- Short exercise -
Copy each of the following records line for line, with no changes.

Data items:

╭──

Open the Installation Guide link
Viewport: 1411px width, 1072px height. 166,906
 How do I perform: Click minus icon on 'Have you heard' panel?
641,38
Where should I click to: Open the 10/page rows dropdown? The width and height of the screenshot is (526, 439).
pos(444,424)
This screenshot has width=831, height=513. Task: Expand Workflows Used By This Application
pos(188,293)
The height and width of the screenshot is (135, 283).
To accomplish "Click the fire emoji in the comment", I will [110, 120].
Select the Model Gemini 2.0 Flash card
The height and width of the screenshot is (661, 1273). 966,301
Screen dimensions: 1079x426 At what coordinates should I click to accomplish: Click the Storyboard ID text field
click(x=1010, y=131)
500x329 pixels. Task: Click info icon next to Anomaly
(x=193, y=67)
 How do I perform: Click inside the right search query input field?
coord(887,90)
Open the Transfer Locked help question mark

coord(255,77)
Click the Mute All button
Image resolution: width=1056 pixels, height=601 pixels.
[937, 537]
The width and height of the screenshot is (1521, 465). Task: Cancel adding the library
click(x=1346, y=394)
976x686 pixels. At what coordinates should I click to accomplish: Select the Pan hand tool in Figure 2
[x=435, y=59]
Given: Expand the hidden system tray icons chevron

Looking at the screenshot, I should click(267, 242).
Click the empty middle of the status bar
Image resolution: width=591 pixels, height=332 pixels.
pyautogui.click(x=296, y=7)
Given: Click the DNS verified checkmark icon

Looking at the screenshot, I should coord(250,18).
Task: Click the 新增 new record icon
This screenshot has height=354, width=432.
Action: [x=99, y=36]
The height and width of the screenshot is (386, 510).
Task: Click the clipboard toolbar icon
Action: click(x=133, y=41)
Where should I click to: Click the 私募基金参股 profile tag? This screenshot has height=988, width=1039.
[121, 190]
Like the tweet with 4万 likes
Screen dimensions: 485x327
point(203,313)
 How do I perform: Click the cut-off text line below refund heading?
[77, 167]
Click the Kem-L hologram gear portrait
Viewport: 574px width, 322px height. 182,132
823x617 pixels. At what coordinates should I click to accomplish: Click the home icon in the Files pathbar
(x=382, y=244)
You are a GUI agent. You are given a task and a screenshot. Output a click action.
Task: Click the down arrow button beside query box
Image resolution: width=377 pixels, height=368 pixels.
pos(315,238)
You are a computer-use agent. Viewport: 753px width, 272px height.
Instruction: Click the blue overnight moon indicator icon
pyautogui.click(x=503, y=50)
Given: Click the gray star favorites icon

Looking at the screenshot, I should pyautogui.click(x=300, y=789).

╰──

- Output -
Open the Installation Guide link
Viewport: 1411px width, 1072px height. 166,906
 How do I perform: Click minus icon on 'Have you heard' panel?
641,38
Where should I click to: Open the 10/page rows dropdown? The width and height of the screenshot is (526, 439).
pos(444,424)
This screenshot has width=831, height=513. Task: Expand Workflows Used By This Application
pos(188,293)
The height and width of the screenshot is (135, 283).
To accomplish "Click the fire emoji in the comment", I will [110, 120].
Select the Model Gemini 2.0 Flash card
The height and width of the screenshot is (661, 1273). 966,301
Screen dimensions: 1079x426 At what coordinates should I click to accomplish: Click the Storyboard ID text field
click(x=1010, y=131)
500x329 pixels. Task: Click info icon next to Anomaly
(x=193, y=67)
 How do I perform: Click inside the right search query input field?
coord(887,90)
Open the Transfer Locked help question mark

coord(255,77)
Click the Mute All button
Image resolution: width=1056 pixels, height=601 pixels.
[937, 537]
The width and height of the screenshot is (1521, 465). Task: Cancel adding the library
click(x=1346, y=394)
976x686 pixels. At what coordinates should I click to accomplish: Select the Pan hand tool in Figure 2
[x=435, y=59]
Given: Expand the hidden system tray icons chevron

Looking at the screenshot, I should click(267, 242).
Click the empty middle of the status bar
Image resolution: width=591 pixels, height=332 pixels.
pyautogui.click(x=296, y=7)
Given: Click the DNS verified checkmark icon

Looking at the screenshot, I should coord(250,18).
Task: Click the 新增 new record icon
This screenshot has height=354, width=432.
Action: [x=99, y=36]
The height and width of the screenshot is (386, 510).
Task: Click the clipboard toolbar icon
Action: click(x=133, y=41)
Where should I click to: Click the 私募基金参股 profile tag? This screenshot has height=988, width=1039.
[121, 190]
Like the tweet with 4万 likes
Screen dimensions: 485x327
point(203,313)
 How do I perform: Click the cut-off text line below refund heading?
[77, 167]
Click the Kem-L hologram gear portrait
Viewport: 574px width, 322px height. 182,132
823x617 pixels. At what coordinates should I click to accomplish: Click the home icon in the Files pathbar
(x=382, y=244)
You are a GUI agent. You are given a task and a screenshot. Output a click action.
Task: Click the down arrow button beside query box
Image resolution: width=377 pixels, height=368 pixels.
pos(315,238)
You are a computer-use agent. Viewport: 753px width, 272px height.
Instruction: Click the blue overnight moon indicator icon
pyautogui.click(x=503, y=50)
Given: Click the gray star favorites icon

Looking at the screenshot, I should pyautogui.click(x=300, y=789).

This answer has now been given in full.